Persistent low cerebral blood flow velocity following profound hypothermic circulatory arrest in infants

Abstract

Acute neurological morbidity following repair of congenital heart disease (CHD) in infancy is well recognized, particularly with the modalities of hypothermic cardiopulmonary bypass (CPB) and profound hypothermic circulatory arrest (PHCA). Reduced O2 delivery (perfusion defect) during rewarming following PHCA has been shown in the operating room. This reduction in cerebral blood flow coincides with disordered cerebral metabolism and oxygen utilisation after PHCA. The objective of this study was to extend the period of investigation of cerebral blood flow velocity (CBFV) behaviour in infants following PHCA to determine if hypoperfusion persisted in the paediatric intensive care unit (PICU). Ten patients undergoing CHD surgery were divided, based on the pump modality employed, into either mild hypothermic CPB or profound hypothermic CPB with circulatory arrest.
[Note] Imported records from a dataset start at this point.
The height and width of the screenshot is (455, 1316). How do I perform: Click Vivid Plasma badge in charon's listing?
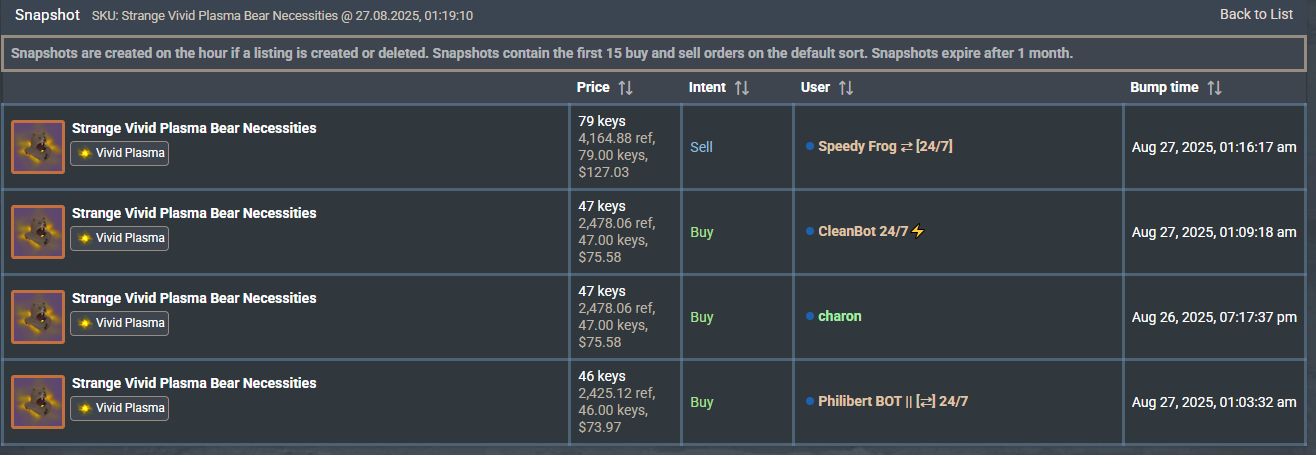click(120, 323)
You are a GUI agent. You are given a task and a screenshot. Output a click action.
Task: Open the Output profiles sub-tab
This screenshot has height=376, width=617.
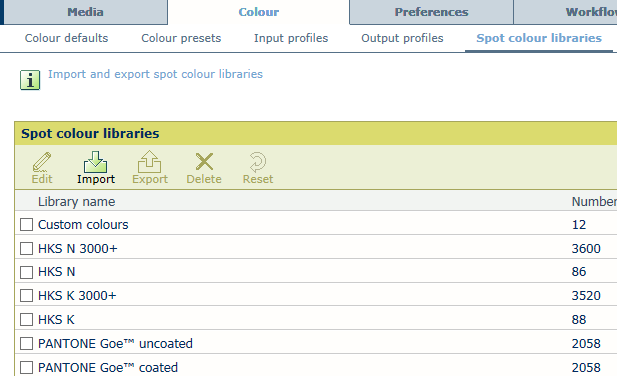[402, 38]
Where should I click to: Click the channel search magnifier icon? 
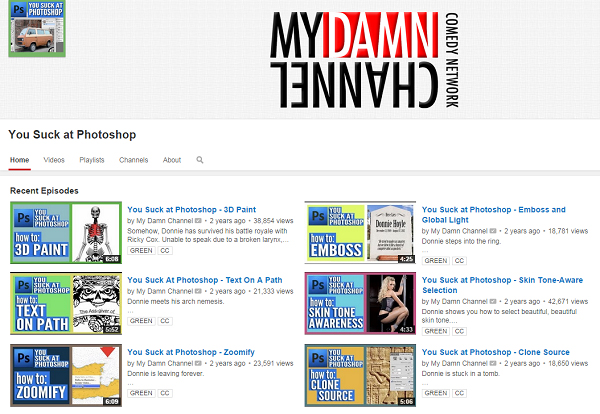tap(200, 160)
Following admission to the PICU, sequential recordings of the mean CBFV in the middle cerebral artery, anterior fontanelle pressure, haemodynamic variables, tympanic membrane temperature, haematocrit and PaCO2 were performed. The PHCA group had a consistently reduced CBFV compared with the control group (P < 0.05). The CBFV values at one, two and four hours were 60 +/- 11, 51.8 +/- 11.4 and 52.6 +/- 11.9 respectively in the mild hypothermic CPB group. The CBFV values at one, two and four hours were 26.6 +/- 6.8, 32.6 +/- 10 and 34 +/- 8 respectively in the PHCA group. There was no difference in cerebral perfusion pressure between both groups. Tympanic temperature, haematocrit and PaCO2 did not vary between groups at any interval. This study demonstrates a sustained reduction in the CBFV pattern following PHCA into the postoperative period despite adequate cerebral perfusion pressures. This abnormality correlates with electroencephalographic aberrations documented after PHCA. It supports the concept of a prolonged unreactive cerebrovascular bed which could potentially contribute to the acute neurological morbidity following PHCA in neonates.